Every Colorado driver should become acquainted with the DMV’s processes, as it is the one-stop location to settle all identification and automobile-related matters. The seemingly endless paperwork and long lines can be daunting at first, but these become easier and smoother with time. Showing up to an office with all your materials and paperwork prepared will save much more time than if you filled out all the paperwork in person. Vehicle titles, drivers license applications, reinstatement after suspension, and driving tests are all matters handled by the DMV, so it is important to take those first steps to learn about its many processes.

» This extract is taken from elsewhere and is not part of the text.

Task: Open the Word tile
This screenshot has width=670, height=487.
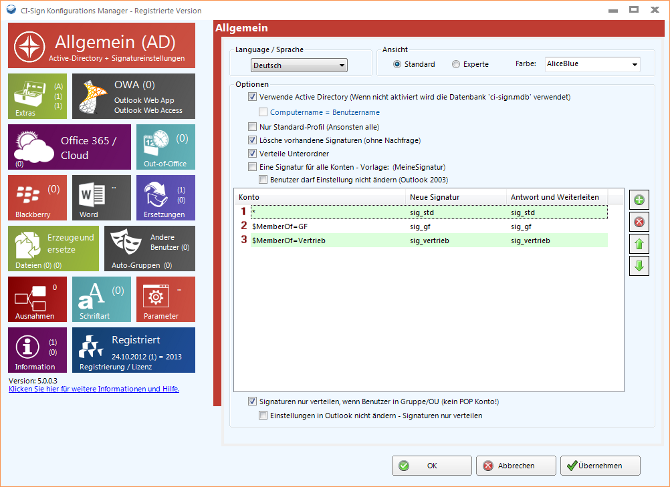Action: pos(101,197)
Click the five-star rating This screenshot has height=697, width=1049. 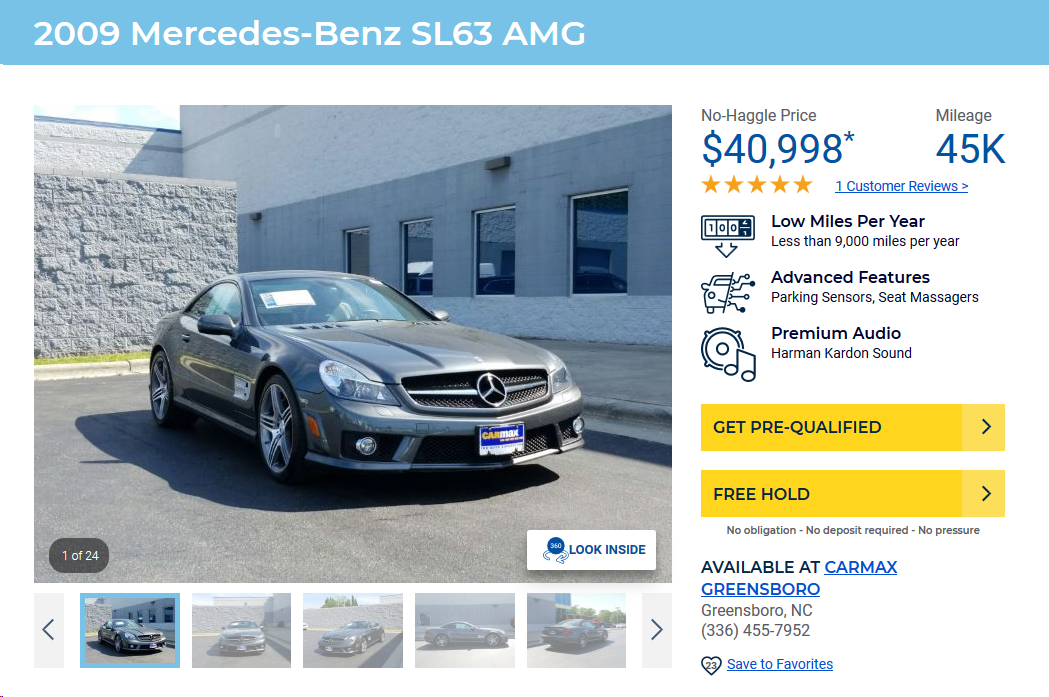coord(757,185)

Finding Your Nearest Colorado DMV Branch
The first step is to locate the DMV branch nearest you, and this is done simply by visiting the Colorado DMV branch locator. Keep in mind that drivers license stations are separate from the title/registration offices; the DMV branch locator makes that distinction for you in the first step. Prior to your visit, make sure to contact your local branch and inquire about operating hours and specific services offered, as not all branches will have the same policies.
Accessing Colorado DMV Forms
Another effective way to reduce time spent at the DMV is to be knowledgeable of its many forms. Almost every service offered requires you to fill out paperwork of some kind, and having the forms printed and filled out when you arrive at your branch will save time for you and the employees. All relevant forms can be found on the Colorado DMV website’s extensive publication library. Looking up the necessary forms beforehand also gives you the chance to look up any specific personal or vehicle details you have not memorized, so print out the ones you need and get your DMV task settled quickly on your next trip. Read about these in detail at Forms.
Colorado Driving Point System
Most states follow a system in which drivers accumulate “points” whenever they are convicted of a traffic infraction in order to encourage safe driving behavior and keep reckless drivers off the roads. Each time you receive a ticket, the DMV adds a pre-determined amount of points to your record, which can eventually lead to license suspension.
- For adults (21 and older), accumulating 12 points in 12 months, or 18 points in 24 months, will lead to revocation of driving privileges.
- For drivers aged 18-21, collecting 14 or more points will lead to suspension.
Be aware that driving without having completed the reinstatement process, even after your required date, is prohibited by law. For detailed information and examples of point violations, consult the Colorado DMV’s point suspension brochure.
Getting a Copy of Your Driving Record
You can order your driving record in person or by mail. In your request, you must include your full name, date of birth, license number, signature, and photocopy of ID. Your driving record displays all resolved and outstanding suspensions, citations, fines, accidents, points, and license classifications. Requesting a copy is the best way to keep up to date with the status of your drivers license. Your insurance company or employer may want to view your driving record at some point, which can affect cost of premiums and job opportunities, so it is wise to keep your record clean.